It's official. Depois da conclusão odeio-te, Helena.

Calimero, mesmo um bocado batido, era capaz de ser um bom nome para o pintainho preto. For more than one reason.

io disse...

Pode o amor matar? oh-oh ... e não, não estou com sono, nem a mandar-te dormir. Aliás, miúda, os ares lusos fazem-te bem: estás a escrever divinalmente. Belíssimo post.

Rita Maria disse...

Eu nunca fiquei contente por encontrar um polo Lacoste por cinco euros, mas um polo bom por cinco euros, sem marca mesmo...as feiras já nao vendem disso? E lençóis de algodao fabuloso a que só faltavam as bainhas?

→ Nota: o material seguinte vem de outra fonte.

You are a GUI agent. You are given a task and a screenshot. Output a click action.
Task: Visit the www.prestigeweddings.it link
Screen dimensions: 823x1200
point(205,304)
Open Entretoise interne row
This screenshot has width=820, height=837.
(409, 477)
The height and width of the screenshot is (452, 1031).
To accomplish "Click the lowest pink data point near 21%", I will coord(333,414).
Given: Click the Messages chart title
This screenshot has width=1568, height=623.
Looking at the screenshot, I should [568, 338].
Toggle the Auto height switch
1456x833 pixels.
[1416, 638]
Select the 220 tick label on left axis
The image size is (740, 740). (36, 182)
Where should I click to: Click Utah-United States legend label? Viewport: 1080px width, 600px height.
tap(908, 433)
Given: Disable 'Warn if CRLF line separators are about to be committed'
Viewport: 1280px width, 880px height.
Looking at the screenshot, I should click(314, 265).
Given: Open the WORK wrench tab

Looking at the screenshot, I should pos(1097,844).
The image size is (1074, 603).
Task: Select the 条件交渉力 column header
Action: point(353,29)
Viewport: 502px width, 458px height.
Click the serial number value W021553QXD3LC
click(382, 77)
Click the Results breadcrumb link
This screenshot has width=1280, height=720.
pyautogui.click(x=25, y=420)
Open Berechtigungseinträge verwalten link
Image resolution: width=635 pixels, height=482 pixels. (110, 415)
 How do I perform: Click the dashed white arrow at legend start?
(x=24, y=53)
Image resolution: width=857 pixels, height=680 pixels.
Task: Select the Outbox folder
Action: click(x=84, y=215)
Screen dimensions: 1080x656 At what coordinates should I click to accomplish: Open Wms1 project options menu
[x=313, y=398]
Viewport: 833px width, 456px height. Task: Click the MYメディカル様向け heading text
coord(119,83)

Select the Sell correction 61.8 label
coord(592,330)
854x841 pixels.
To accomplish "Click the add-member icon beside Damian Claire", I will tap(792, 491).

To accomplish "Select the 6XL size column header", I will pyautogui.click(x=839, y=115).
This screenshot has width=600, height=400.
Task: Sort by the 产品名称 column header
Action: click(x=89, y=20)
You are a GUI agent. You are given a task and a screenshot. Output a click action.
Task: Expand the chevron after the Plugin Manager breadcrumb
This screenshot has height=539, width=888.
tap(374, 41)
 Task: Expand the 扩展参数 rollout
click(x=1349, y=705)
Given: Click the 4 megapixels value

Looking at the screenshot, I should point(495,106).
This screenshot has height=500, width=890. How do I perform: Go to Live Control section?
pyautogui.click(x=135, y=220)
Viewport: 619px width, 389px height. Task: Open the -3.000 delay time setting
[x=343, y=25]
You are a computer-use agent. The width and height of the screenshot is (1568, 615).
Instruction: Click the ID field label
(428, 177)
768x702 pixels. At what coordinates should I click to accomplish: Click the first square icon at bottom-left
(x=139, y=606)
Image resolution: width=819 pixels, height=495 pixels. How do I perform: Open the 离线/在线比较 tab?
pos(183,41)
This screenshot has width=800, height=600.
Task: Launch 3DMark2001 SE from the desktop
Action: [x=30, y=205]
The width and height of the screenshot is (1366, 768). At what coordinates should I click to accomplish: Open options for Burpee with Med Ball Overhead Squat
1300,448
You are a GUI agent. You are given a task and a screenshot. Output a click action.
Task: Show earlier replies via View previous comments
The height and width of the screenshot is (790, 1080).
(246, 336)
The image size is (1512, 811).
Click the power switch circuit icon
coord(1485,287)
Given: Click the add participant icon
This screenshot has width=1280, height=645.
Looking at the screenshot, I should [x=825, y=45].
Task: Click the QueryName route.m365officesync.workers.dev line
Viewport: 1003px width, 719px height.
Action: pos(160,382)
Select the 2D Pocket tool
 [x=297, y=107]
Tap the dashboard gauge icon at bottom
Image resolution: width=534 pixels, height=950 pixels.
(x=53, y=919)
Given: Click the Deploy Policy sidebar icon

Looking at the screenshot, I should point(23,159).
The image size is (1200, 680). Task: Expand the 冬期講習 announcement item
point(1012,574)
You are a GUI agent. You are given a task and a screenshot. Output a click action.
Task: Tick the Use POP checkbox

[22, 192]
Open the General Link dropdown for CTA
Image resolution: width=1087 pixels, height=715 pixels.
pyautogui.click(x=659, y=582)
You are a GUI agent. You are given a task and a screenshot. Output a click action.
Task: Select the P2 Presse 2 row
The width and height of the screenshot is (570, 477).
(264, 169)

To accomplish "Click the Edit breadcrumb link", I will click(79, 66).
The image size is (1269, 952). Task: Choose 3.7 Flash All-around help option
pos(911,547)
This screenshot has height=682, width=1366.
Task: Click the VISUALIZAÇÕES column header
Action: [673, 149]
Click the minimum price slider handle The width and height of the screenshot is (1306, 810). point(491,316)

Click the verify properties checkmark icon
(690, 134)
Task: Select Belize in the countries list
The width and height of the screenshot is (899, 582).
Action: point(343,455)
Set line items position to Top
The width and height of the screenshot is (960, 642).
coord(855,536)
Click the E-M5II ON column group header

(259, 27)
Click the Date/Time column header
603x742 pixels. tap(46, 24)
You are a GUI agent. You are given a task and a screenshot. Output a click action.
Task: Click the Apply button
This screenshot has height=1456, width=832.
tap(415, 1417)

A este propósito, correiando das ilhas de volta para ti, acho que nunca te contei a história da minha toalha de lenço dos namorados. Era pequenina, muito bonita, o algodao excelente e só custava dois (2!) euros. O pior veio depois: nao só era demasiado pequena e nao cobria a mesa como depois o poema era sobre ser uma pobretanas (aqui tens este lencinho, nao digas que fui eu que to dei, que como nao tenho dinheiro, ainda dizem que o roubei, ou algo do género e com ainda mais erros ortográficos)... por outro lado, foi merecida a desfeita e eu, claro, ri-me. Mas nunca mais compro motivos dos lenços de Viana sem ler com muita atençao.

Rita Maria disse...

PS: Eu, rapariguinha do campo sazonal (a minha identidade é como os meus amantes) daqui te garanto que se ficares muito caladinha nao há qualquer possibilidade de eles distinguirem os pintaínhos deles entre as galinhas assim lá para o Verao do ano que vem. Mas nao digas nada, que me dói a consciência.

Helena Araújo disse...

io,
:-)
(por acaso estava a falar apenas de pintainhos e excessos de ternura para aqueles nervos frágeis)

Rita,
:-)
e obrigada pela informacäo.

Helena Araújo disse...

Teresa: ai duas vezes!
Ai, porque Calimero é óptimo
e
Ai porque näo contava que um simples canja pudesse ser täo mortal para a amizade!